Reproduce exactly, leaving out pictures, each line from the one holding "Apply the property changes" through the final line of the listing, and add nothing.

Information given Block Start

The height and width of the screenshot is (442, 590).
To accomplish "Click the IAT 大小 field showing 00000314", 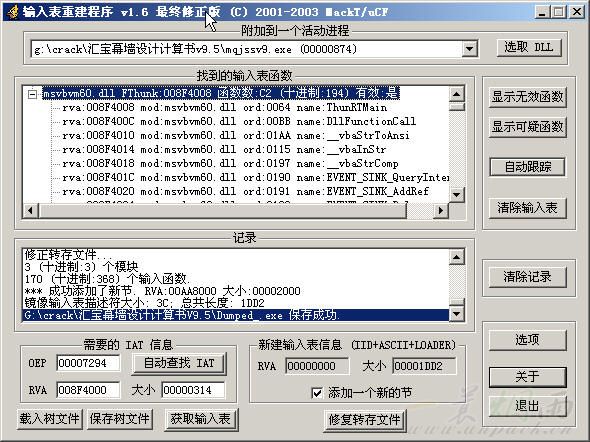I will coord(193,390).
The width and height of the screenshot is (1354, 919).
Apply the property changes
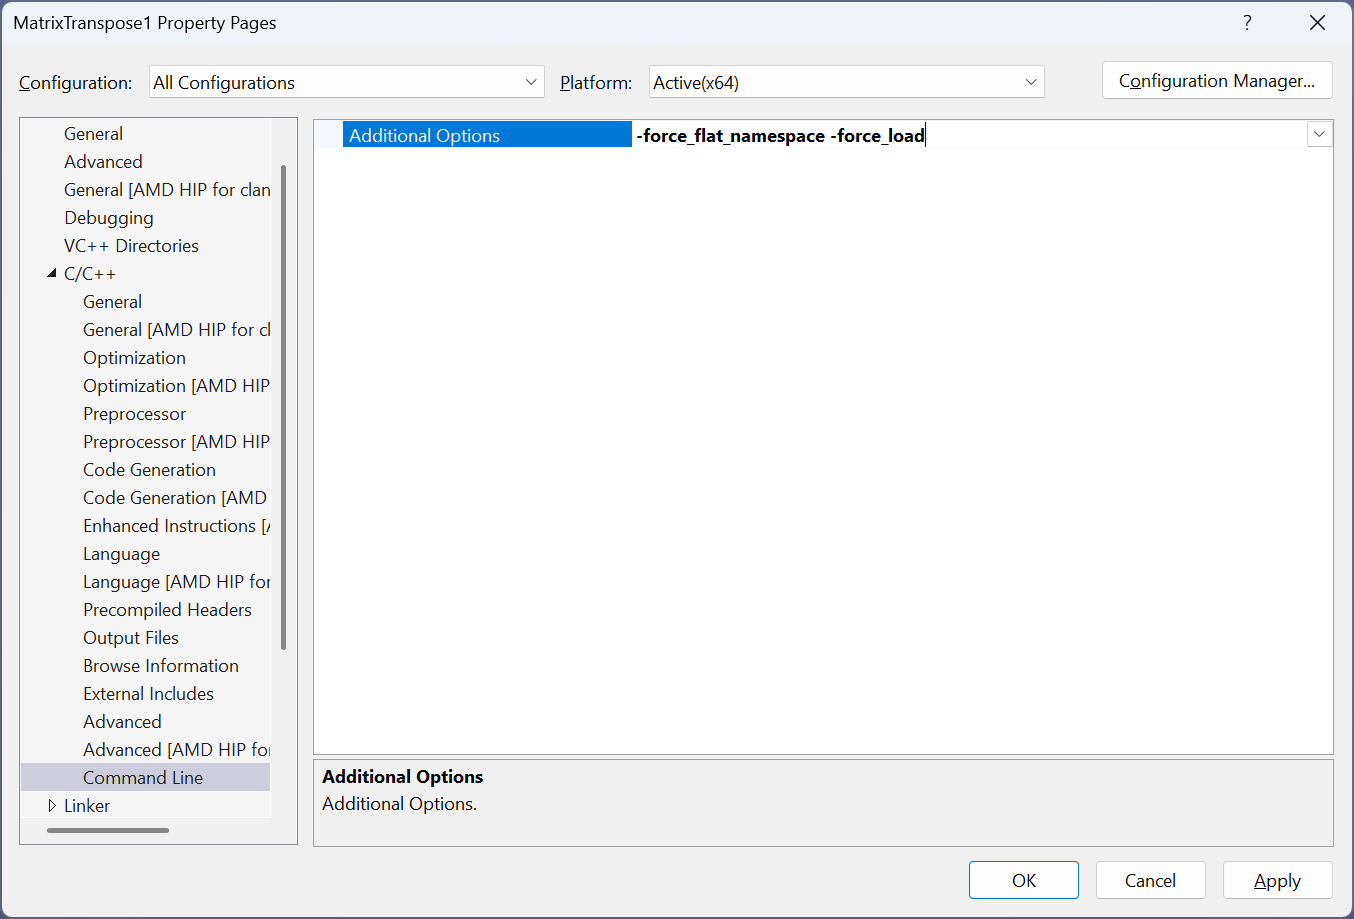coord(1277,880)
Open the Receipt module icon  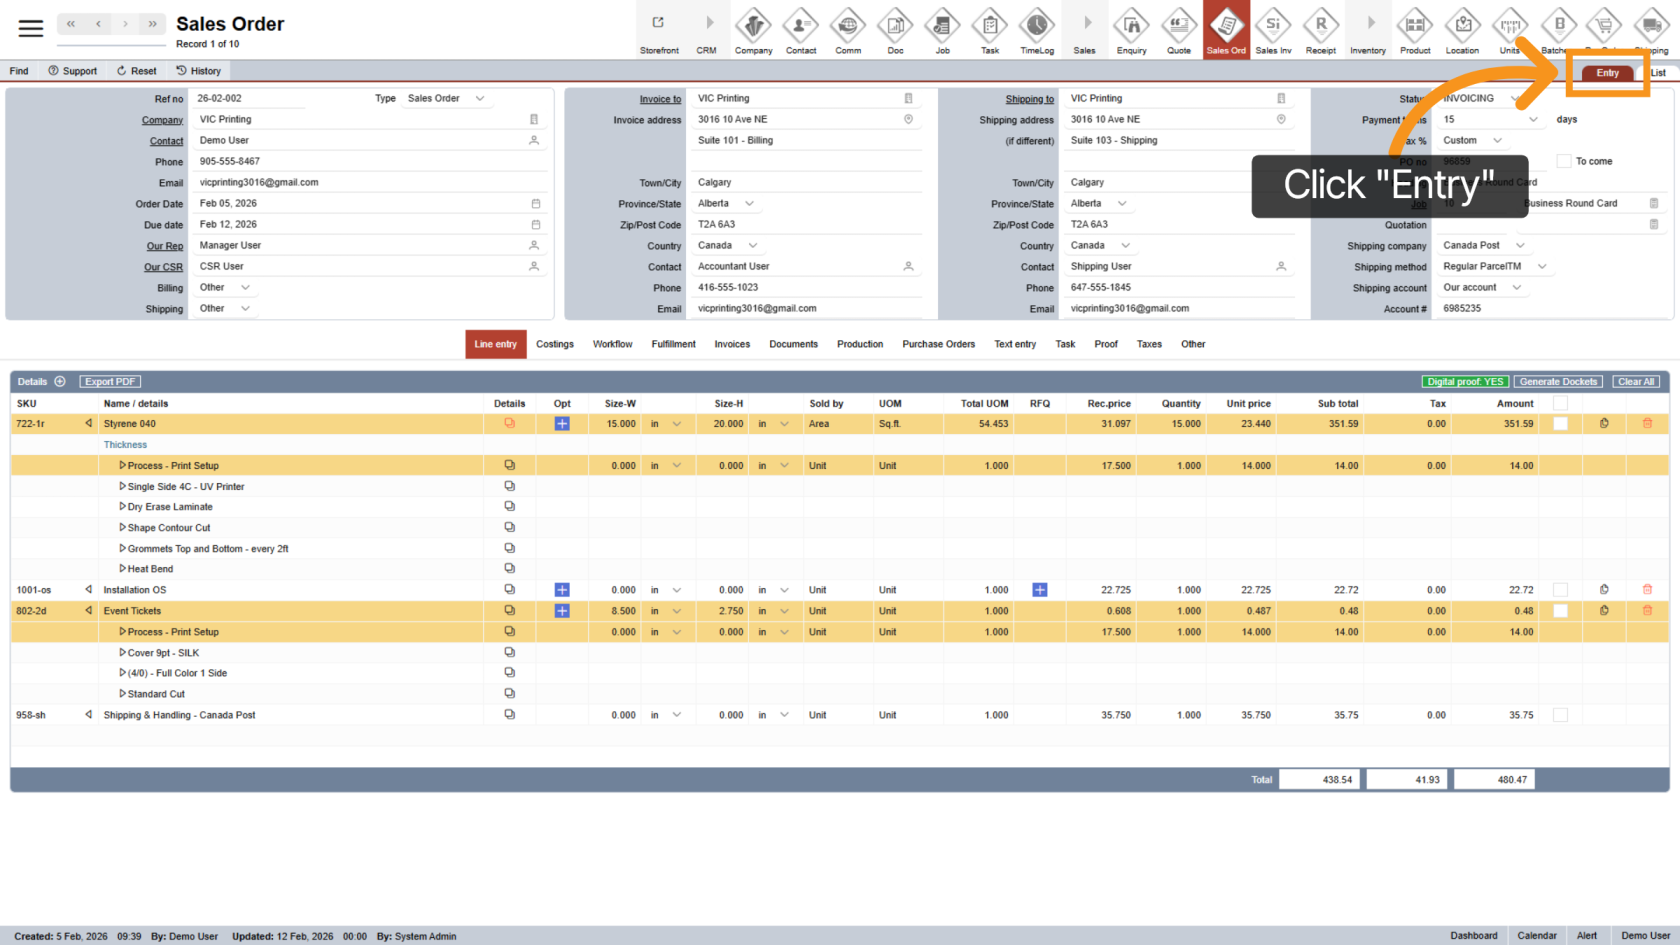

Information given Block End

• [Written answer]
Apply the property changes
coord(1277,880)
Open the Receipt module icon  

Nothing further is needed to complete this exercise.